Day initially got the upper hand after winning the first three races of the season, but his championship campaign received a setback when he got disqualified at the second race in Franciacorta due to technical infringements during post-race inspection. Gabillon took the championship lead soon after and would lead the championship by the time the playoffs begin at Hockenheim. Problems for both Gabillon and Day at Hockenheim, however, allowed Lucas Lasserre of Mishumotors and rookie Loris Hezemans of Hendriks Motorsport to close up the gap, setting up a four-way battle for the title at Zolder. Ultimately, retirements for both Lasserre and Hezemans during the first race of the Zolder race meet effectively eliminated them from title contention, and with Gabillon unable to match Day's pace for the weekend, Alon Day was crowned champion after winning his seventh race of the season at the final race of the season. Alon Day's seven race wins set a new record for the most races won in a single Elite 1 Euro Series season, one short of Stienes Longin's overall record of 8 wins in the 2016 Elite 2 season. Gabillon won two races (Brands Hatch 1 and Tours 1), while Lassere (Franciacorta 2), Hezemans (Hockenheim 1), and 2015 Elite 2 champion Gianmarco Ercoli (Brands Hatch 2) scored one race win each.

In the Elite 2 class, the championship was closely fought between four drivers: Ulysse Delsaux of RDV Compétition, defending champions Wilfried Boucenna of Knauf
Racing, Florian Venturi of Go Fas Racing, and the returning Guillaume Deflandre for Memphis Racing. Boucenna initially took the championship lead after sweeping both races at Valencia. However, problems for Boucenna at Franciacorta Race 2 allowed Deflandre to caught up to him, and further problems for Boucenna at the first race of Brands Hatch race meet allowed Deflandre to take the championship lead. Delsaux then sweeps the Tours race week to take the lead in the championship, and looks set to sweep the Hockenheim race week had a tire failure in the second race at Hockenheim didn't force him to retire from the race. This allowed Deflandre, Boucenna, and a resurgent Venturi to set up a four-way battle for the championship. A costly retirement at race 1 of Zolder ultimately took out Deflandre of the championship hunt, and while Venturi was able to score a win and a second-place finish at Zolder, Delsaux had enough gap between him and Venturi to take the championship with a third-place finish at the final race of the season. Delsaux also scored the most race wins of the season with three (Tours sweep and Hockenheim 1). Venturi (Brands Hatch 2 and Zolder 1), Boucenna (Valencia sweep), Deflandre (Brands Hatch 1 and Hockenheim 2), and PK Carsport's Guillaume Dumarey (Franciacorta 2 and Zolder 2) scored two race wins, while Brazilian Felipe Rabello (Franciacorta 1) scored one race win.

#### Stated problem a:
According to the racing season summary, how many races did Alon Day win in the Elite 1 season?
The racing summary and the entries that follow it were taken from unrelated sources.

#### Task material:
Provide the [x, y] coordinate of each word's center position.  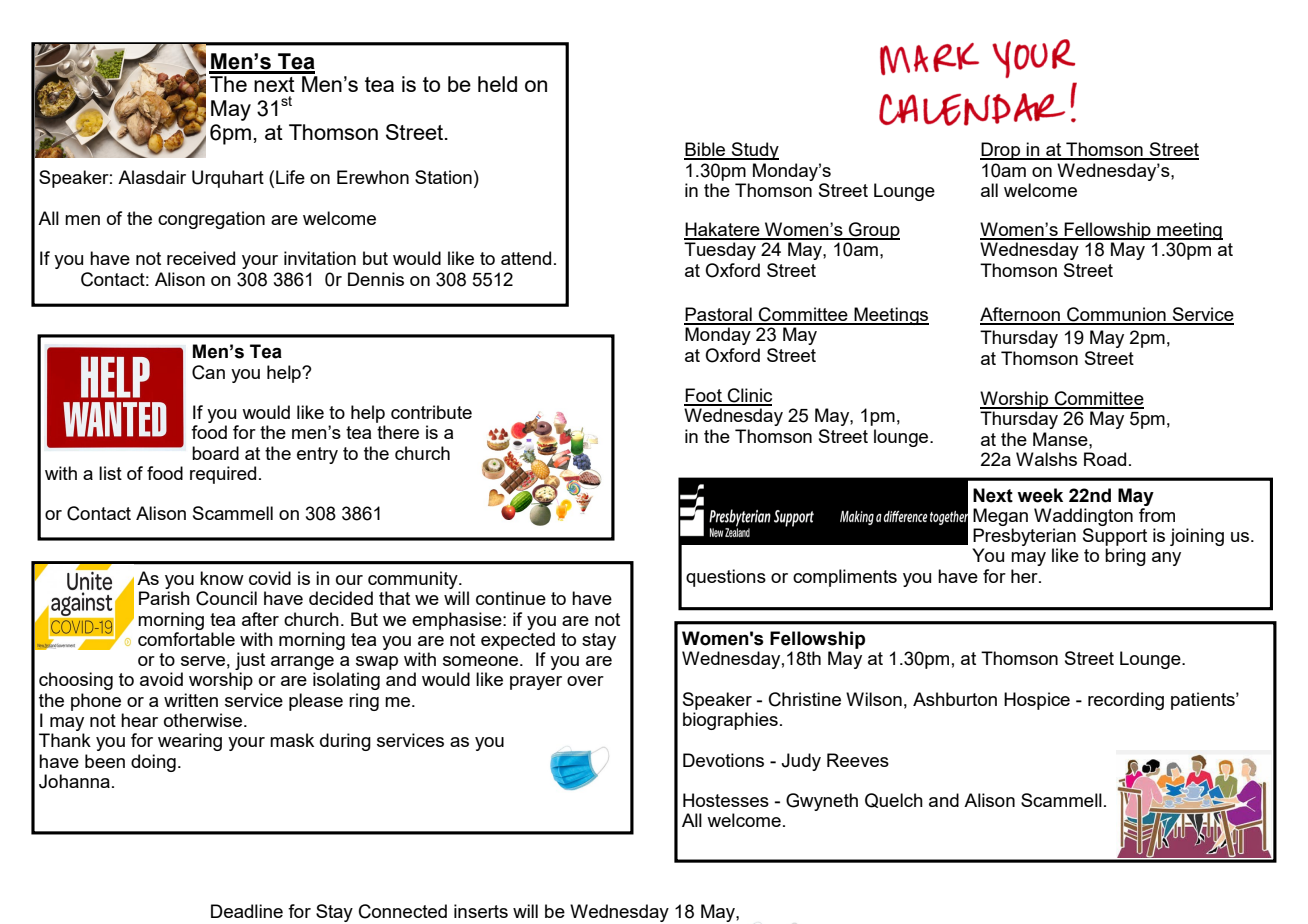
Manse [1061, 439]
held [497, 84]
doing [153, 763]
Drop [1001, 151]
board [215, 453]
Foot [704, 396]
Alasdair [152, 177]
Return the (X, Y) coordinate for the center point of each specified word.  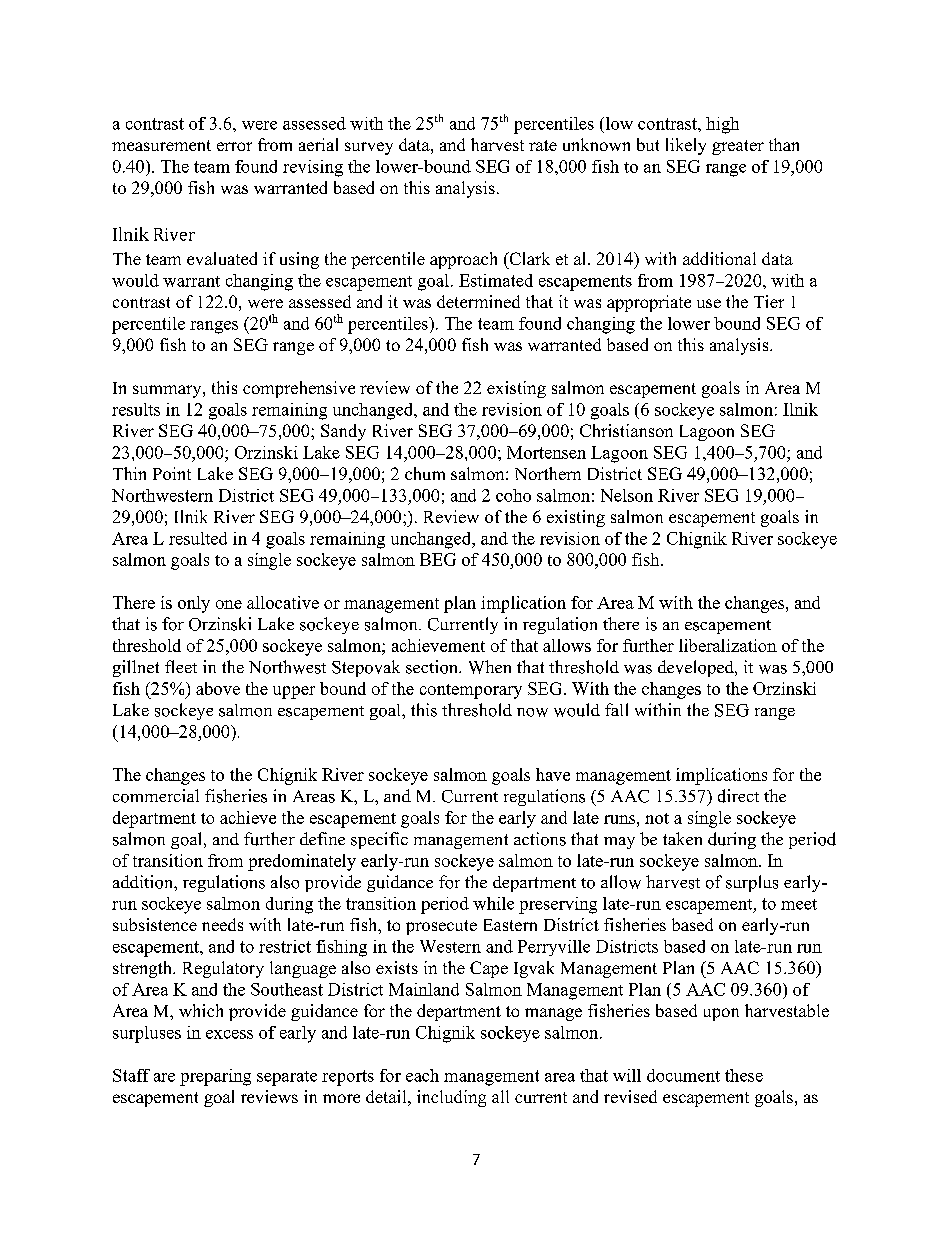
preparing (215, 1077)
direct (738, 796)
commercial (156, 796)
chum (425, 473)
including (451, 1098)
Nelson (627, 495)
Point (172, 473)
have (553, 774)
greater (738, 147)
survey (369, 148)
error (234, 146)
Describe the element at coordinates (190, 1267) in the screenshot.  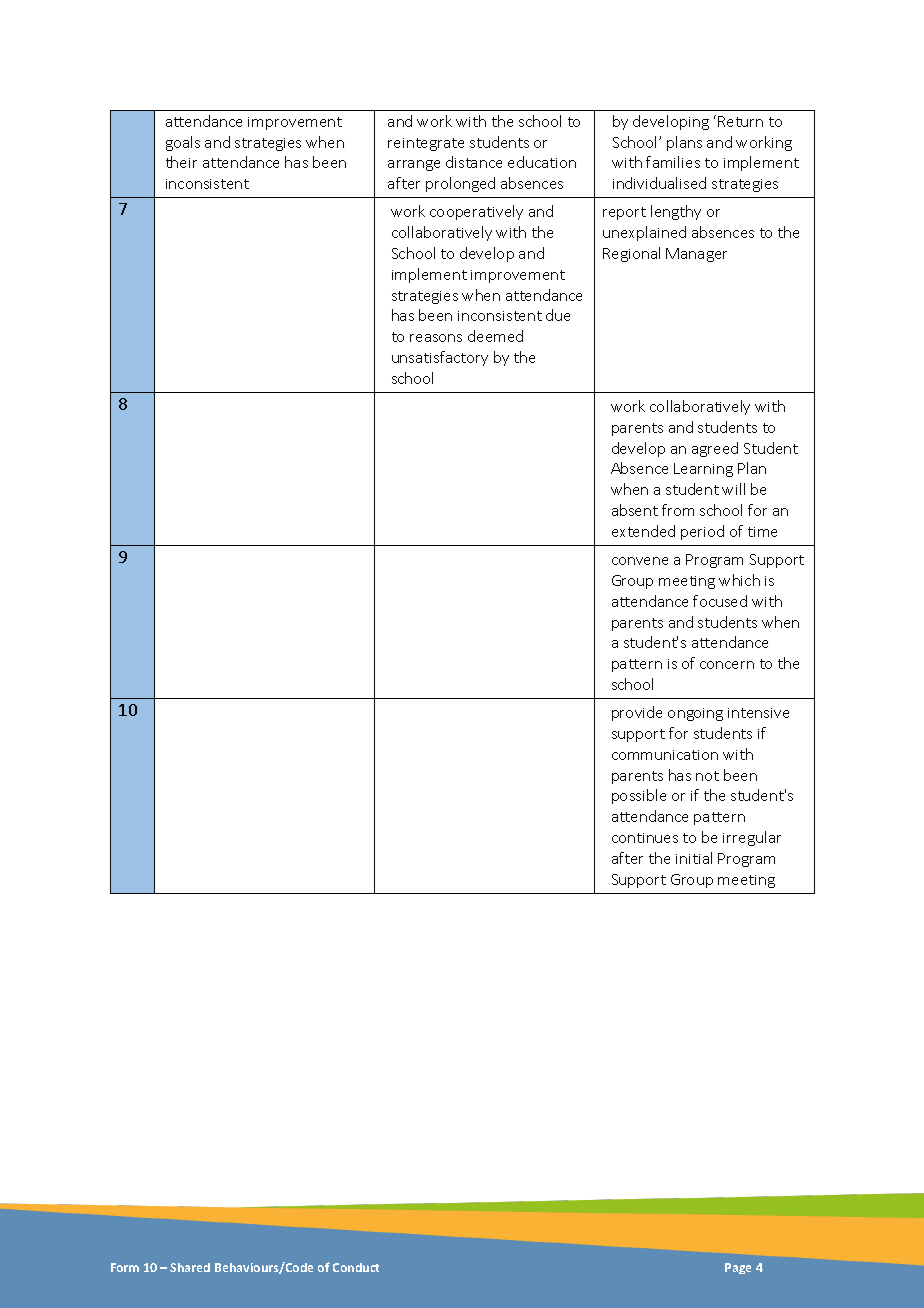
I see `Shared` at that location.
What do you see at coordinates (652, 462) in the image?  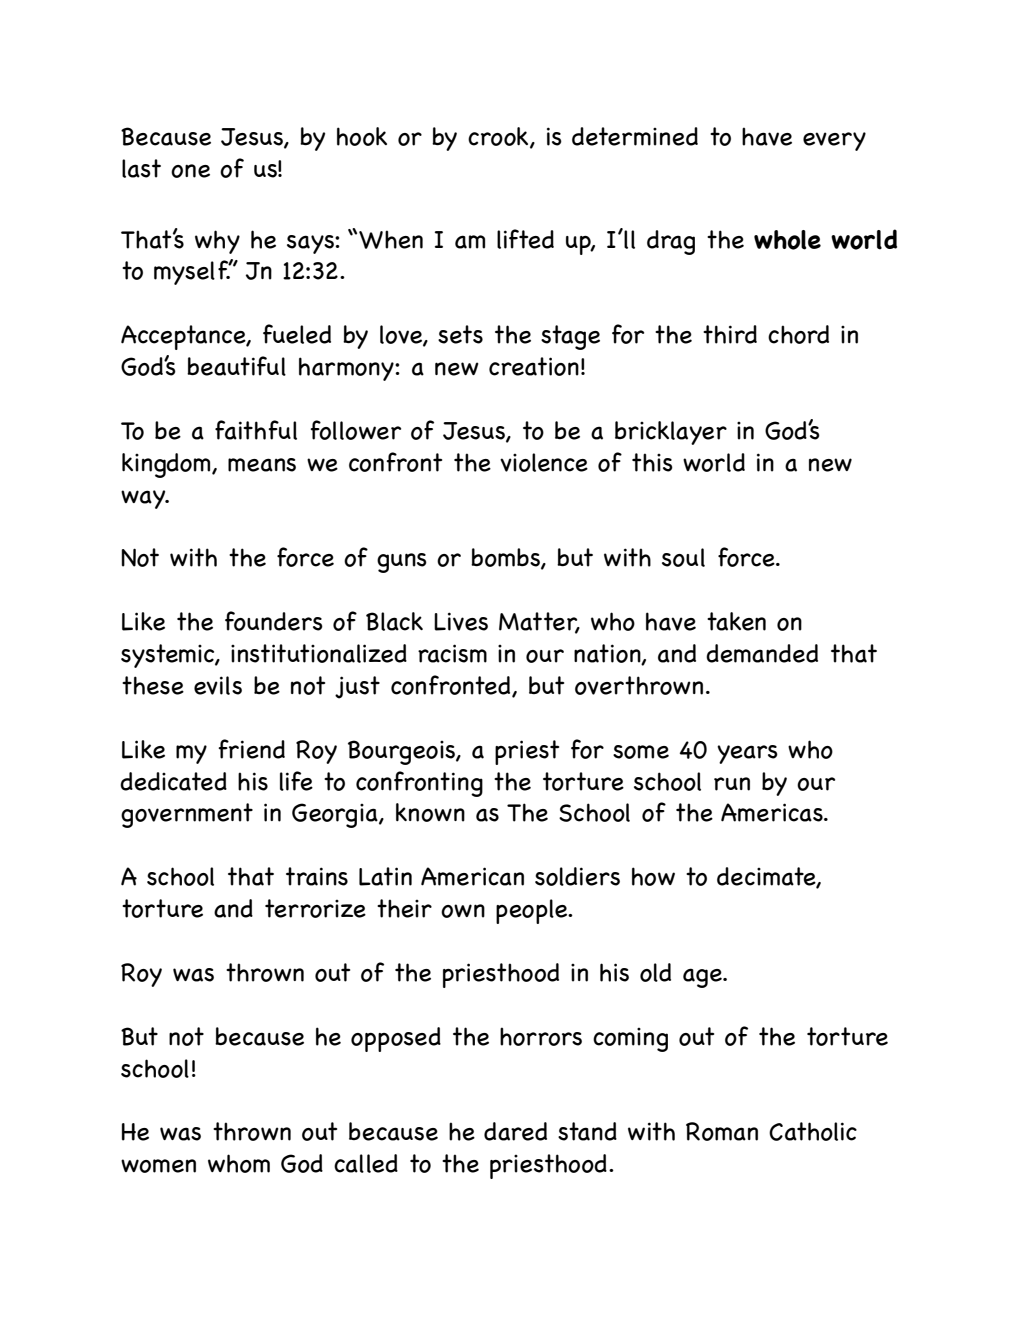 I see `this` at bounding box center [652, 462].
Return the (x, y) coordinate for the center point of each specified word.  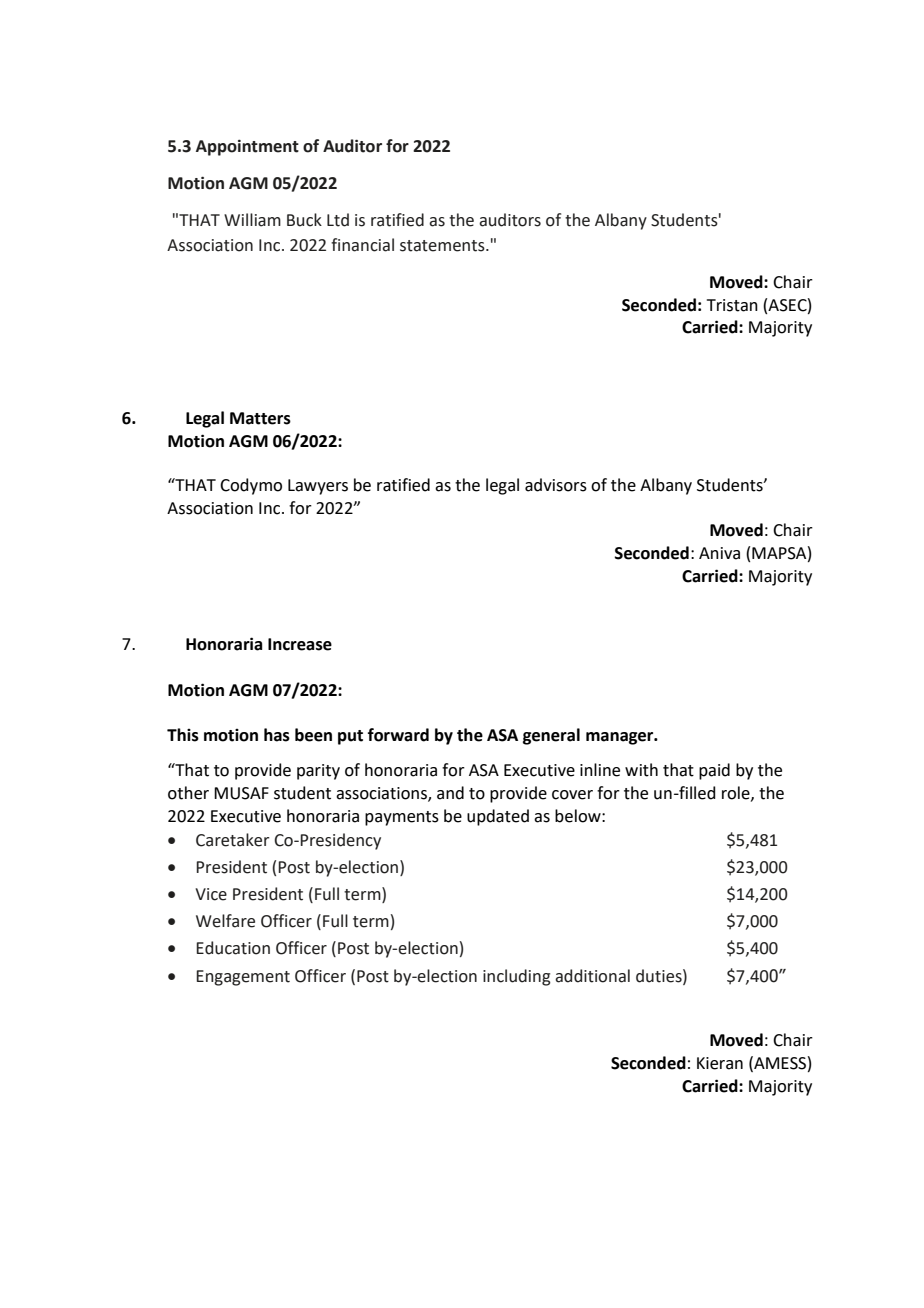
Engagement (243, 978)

#### Stated problem b:
Lay out the entries as a Markdown table with the columns Row and Line, starting at the first entry line and ending at the line that contains "have (553, 774)". Number each row, skip blank lines, and omit the pictures.

#### Task answer a:
Seven.

#### Task answer b:
| Row | Line |
|---|---|
| 1 | Provide the [x, y] coordinate of each word's center position.   |
| 2 | Manse [1061, 439] |
| 3 | held [497, 84] |
| 4 | doing [153, 763] |
| 5 | Drop [1001, 151] |
| 6 | board [215, 453] |
| 7 | Foot [704, 396] |
| 8 | Alasdair [152, 177] |
| 9 | Return the (X, Y) coordinate for the center point of each specified word.   |
| 10 | preparing (215, 1077) |
| 11 | direct (738, 796) |
| 12 | commercial (156, 796) |
| 13 | chum (425, 473) |
| 14 | including (451, 1098) |
| 15 | Nelson (627, 495) |
| 16 | Point (172, 473) |
| 17 | have (553, 774) |